---- Textabschnitt

Re dei bassi

Ein Wunder-Bassist

Wenn der Name Nicolai Ghiaurov fällt, bekommen Opernfans leuchtende Augen: Diese Ausstrahlung! Diese Haltung! Diese Stimme - unter Tausenden klang kein Zweiter wie er, der "König der Bässe" seiner Generation.

Ghiaurov in Gounods "Faust"

Fülle eines Sängerlebens: In gut 40 Jahren Karriere ließ Nicolai Ghiaurov die Paraderollen des legendären Fjodor Schaljapin wieder auferstehen, bis hin zu Massenets Don Quichotte. Er wetteiferte mit der ältesten auf Schellacks dokumentierten Bassisten-Generation als Marcel in Meyerbeers "Hugenotten", und in den besten Zeiten blieb ihm selbst der Escamillo mit seinen Bariton-Höhen nicht verschlossen.

Don Giovanni sang er unter Karajans, Klemperers, Giulinis Leitung; auf die Verdi-Könige, -Priester, -Würdenträger von Fiesco in "Simon Boccanegra" bis zum Attila war er weltweit abonniert. Vor allem aber sind die Erinnerungen an die "Lebensrollen" von Nicolai Ghiaurov noch heute, fünf Jahre nach seinem Tod, so präsent, als ob er sie gestern zum letzten Mal gesungen hätte: Boris Godunow in der Mussorgsky-Oper und König Philipp in Verdis "Don Carlos".

--------
---- Liste der Zeilen

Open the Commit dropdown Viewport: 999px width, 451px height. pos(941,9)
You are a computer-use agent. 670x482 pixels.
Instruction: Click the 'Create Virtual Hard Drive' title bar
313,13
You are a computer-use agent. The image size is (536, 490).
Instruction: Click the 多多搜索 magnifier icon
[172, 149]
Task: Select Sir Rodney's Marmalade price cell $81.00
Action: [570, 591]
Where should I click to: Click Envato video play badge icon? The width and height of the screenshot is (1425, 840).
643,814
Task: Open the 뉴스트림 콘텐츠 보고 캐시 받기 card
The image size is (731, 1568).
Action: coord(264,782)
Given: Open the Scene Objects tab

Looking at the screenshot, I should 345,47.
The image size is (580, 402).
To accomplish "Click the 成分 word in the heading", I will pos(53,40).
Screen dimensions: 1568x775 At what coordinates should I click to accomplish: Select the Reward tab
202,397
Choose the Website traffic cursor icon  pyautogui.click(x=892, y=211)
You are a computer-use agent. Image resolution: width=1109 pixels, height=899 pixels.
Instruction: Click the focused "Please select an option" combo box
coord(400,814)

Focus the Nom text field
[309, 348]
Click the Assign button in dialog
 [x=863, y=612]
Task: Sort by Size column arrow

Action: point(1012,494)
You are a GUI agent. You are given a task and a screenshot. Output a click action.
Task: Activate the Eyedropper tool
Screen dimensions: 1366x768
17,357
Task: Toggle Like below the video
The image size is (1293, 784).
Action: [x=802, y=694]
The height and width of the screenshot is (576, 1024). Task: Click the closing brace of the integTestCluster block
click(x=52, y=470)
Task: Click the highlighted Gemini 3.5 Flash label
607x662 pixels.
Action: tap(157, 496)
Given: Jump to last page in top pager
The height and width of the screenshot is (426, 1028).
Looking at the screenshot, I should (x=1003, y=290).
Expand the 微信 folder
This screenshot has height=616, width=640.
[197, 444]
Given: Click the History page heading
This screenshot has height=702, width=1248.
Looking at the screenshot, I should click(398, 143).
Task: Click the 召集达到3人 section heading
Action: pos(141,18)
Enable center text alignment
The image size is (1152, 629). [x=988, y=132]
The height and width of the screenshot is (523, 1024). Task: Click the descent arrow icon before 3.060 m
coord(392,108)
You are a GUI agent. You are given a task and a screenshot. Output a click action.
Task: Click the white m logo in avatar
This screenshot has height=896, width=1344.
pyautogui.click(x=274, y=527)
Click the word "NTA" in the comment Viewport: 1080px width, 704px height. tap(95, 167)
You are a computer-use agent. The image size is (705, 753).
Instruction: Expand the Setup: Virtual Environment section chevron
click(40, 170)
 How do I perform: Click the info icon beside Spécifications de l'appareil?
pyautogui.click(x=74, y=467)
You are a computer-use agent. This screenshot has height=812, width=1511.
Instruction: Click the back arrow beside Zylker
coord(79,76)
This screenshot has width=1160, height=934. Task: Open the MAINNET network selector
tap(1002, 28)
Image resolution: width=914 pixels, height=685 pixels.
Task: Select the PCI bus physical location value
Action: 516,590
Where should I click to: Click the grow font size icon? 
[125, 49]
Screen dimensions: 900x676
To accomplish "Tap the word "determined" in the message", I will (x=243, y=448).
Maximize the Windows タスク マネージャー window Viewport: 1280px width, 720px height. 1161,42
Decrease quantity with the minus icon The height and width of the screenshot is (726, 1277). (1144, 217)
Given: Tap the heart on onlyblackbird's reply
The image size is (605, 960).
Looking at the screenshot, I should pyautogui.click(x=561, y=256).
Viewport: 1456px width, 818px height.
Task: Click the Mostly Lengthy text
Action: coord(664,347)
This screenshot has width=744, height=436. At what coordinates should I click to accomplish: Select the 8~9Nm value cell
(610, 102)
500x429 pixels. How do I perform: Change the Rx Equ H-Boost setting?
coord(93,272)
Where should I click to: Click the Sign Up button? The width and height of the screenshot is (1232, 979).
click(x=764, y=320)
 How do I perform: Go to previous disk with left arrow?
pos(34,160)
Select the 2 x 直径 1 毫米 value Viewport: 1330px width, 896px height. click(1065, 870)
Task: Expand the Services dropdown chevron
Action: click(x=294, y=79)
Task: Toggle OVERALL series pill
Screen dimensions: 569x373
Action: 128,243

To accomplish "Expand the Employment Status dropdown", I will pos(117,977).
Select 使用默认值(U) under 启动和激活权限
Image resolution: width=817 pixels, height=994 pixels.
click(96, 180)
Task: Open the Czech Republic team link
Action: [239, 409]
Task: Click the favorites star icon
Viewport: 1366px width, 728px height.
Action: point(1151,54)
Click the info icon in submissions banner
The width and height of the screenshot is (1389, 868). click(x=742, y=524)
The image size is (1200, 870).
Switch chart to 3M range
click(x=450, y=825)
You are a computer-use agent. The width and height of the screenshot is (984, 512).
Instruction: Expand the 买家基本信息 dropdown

--------

§ **Aufgabe**: Schreib den Text über Nicolai Ghiaurov zwischen "Ein Wunder-Bassist" und "Bariton-Höhen nicht verschlossen.", einschließlich, noch einmal ab und ersetze dabei "Opernfans" durch "Musikfreunde".

§ **Antwort**:
Ein Wunder-Bassist

Wenn der Name Nicolai Ghiaurov fällt, bekommen Musikfreunde leuchtende Augen: Diese Ausstrahlung! Diese Haltung! Diese Stimme - unter Tausenden klang kein Zweiter wie er, der "König der Bässe" seiner Generation.

Ghiaurov in Gounods "Faust"

Fülle eines Sängerlebens: In gut 40 Jahren Karriere ließ Nicolai Ghiaurov die Paraderollen des legendären Fjodor Schaljapin wieder auferstehen, bis hin zu Massenets Don Quichotte. Er wetteiferte mit der ältesten auf Schellacks dokumentierten Bassisten-Generation als Marcel in Meyerbeers "Hugenotten", und in den besten Zeiten blieb ihm selbst der Escamillo mit seinen Bariton-Höhen nicht verschlossen.